Microsecond Simulations of the PmHMGR Second Hydride Transfer Transition State and Investigations into Molecule and Enzyme Dynamics

In this thesis, I will primarily discuss how molecular dynamics simulations of the transition state of PmHMGR compared to ground state simulations facilitated the prediction of allosteric residues that help stabilize the transition state of the enzyme. Three residues were chosen for experimental mutagenesis based on the computations, L407S, E399A, and R396A. The residues were located on the flap domain of the enzyme and at least 15 Å away from the transferring hydride. Mutagenesis on PmHMGR produced the L407S, R396A and E399A mutants. Kinetics were run and the L407S had a 57% reduction in activity, E399A had a 69% reduction in activity, and R396A had 10% in comparison to the wild-type enzyme. While the R396A mutant was more resistant to mutation, the other two mutants caused disruption in the normal function of PmHMGR, confirming the prediction from the computational analysis. This is one of the first instances of computational chemistry predicting allosteric residues in regard to catalysis.

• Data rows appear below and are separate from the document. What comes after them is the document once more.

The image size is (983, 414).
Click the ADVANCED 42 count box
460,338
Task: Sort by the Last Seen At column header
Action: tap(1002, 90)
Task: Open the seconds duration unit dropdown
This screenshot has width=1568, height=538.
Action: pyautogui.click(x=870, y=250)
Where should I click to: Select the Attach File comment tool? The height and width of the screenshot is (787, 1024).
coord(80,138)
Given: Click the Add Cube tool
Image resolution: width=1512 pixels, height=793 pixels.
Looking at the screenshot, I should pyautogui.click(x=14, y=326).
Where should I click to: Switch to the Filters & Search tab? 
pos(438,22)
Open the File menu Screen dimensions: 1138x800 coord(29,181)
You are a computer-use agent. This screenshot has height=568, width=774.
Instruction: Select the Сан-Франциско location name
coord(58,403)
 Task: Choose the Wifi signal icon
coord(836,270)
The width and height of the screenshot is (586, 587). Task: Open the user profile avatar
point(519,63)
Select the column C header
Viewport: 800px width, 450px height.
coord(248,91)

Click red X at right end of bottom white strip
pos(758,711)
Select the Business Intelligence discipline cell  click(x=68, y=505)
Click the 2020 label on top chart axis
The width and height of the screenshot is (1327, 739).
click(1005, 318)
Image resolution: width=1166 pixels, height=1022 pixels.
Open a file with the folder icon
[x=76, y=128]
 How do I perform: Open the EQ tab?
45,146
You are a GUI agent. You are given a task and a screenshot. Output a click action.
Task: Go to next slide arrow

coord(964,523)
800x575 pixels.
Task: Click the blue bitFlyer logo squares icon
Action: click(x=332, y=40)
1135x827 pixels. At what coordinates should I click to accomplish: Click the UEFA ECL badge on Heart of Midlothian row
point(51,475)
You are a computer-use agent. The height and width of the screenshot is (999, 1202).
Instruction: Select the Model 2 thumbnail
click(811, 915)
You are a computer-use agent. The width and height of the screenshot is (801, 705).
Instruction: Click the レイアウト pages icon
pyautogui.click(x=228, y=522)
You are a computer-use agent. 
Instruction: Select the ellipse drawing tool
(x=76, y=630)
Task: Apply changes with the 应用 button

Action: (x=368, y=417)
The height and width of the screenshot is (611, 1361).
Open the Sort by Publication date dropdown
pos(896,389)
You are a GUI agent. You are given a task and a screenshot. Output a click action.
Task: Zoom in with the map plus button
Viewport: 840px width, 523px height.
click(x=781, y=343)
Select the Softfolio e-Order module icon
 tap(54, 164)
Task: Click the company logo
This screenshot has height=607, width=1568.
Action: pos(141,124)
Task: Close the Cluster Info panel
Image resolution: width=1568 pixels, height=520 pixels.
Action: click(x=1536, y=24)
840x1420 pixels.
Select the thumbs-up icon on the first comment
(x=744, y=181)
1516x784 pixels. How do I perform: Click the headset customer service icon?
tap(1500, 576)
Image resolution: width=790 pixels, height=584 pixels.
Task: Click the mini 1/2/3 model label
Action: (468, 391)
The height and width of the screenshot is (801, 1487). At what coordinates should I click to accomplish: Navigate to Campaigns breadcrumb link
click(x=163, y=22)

In addition, several collaborative projects will be discussed. First, density functional theory was used to analyze the triplet state density of the visible-light-activated [2+2] photocycloaddition through a Lewis Acid rhodium catalyst. This aided in the determination of triplet excited state mechanism. Molecular dynamics was used to help drug discovery efforts for the epigenetic HDAC and P300/CBP systems, which, in the case of the latter, shed light on the role of protein dynamics on the ligand-protein and protein-protein interface. Finally, Monte Carlo sampling techniques were employed to study how conformational preference of natural products and natural product analogues can influence their biological activity and was utilized in the design of new analogues to probe the conformation-activity relationship.